Report each line of the data below that contains the word "Identify", copying every such line in full.

--- RECORDS SUPPLIED ---

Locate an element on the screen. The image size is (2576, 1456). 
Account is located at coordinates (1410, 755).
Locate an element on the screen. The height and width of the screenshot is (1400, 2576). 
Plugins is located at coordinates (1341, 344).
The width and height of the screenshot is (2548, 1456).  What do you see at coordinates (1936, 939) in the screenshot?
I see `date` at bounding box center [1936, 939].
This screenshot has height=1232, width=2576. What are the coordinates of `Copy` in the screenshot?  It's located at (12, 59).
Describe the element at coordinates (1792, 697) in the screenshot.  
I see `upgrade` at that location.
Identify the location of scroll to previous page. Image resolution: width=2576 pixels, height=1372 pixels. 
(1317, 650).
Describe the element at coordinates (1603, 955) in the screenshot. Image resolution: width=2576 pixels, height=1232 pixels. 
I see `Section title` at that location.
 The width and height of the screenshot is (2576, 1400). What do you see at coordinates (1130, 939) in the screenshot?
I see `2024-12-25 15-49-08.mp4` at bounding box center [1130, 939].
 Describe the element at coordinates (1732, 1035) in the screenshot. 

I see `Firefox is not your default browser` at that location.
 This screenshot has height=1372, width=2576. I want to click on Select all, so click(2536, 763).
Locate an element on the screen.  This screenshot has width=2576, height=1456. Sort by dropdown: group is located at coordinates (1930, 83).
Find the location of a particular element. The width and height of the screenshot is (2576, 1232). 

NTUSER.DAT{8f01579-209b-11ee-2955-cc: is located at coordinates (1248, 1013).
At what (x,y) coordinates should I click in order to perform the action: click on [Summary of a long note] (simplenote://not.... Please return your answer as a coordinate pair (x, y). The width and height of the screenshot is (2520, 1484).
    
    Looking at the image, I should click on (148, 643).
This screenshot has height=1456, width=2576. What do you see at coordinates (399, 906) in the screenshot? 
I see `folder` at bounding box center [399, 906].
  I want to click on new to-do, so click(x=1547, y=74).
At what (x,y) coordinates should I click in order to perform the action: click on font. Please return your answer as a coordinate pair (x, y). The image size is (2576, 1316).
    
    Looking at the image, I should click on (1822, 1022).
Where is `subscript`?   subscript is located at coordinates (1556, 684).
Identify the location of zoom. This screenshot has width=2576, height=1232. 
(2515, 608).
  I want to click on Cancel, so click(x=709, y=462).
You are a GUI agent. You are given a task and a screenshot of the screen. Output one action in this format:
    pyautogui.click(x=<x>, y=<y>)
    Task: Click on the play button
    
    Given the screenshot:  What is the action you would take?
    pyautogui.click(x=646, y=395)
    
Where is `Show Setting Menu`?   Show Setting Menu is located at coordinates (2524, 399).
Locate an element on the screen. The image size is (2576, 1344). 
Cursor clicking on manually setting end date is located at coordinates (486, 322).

---

*COMPLETE RESPONSE:*
Identify the location of scroll to previous page. Image resolution: width=2576 pixels, height=1372 pixels. 
Identify the location of zoom. This screenshot has width=2576, height=1232. 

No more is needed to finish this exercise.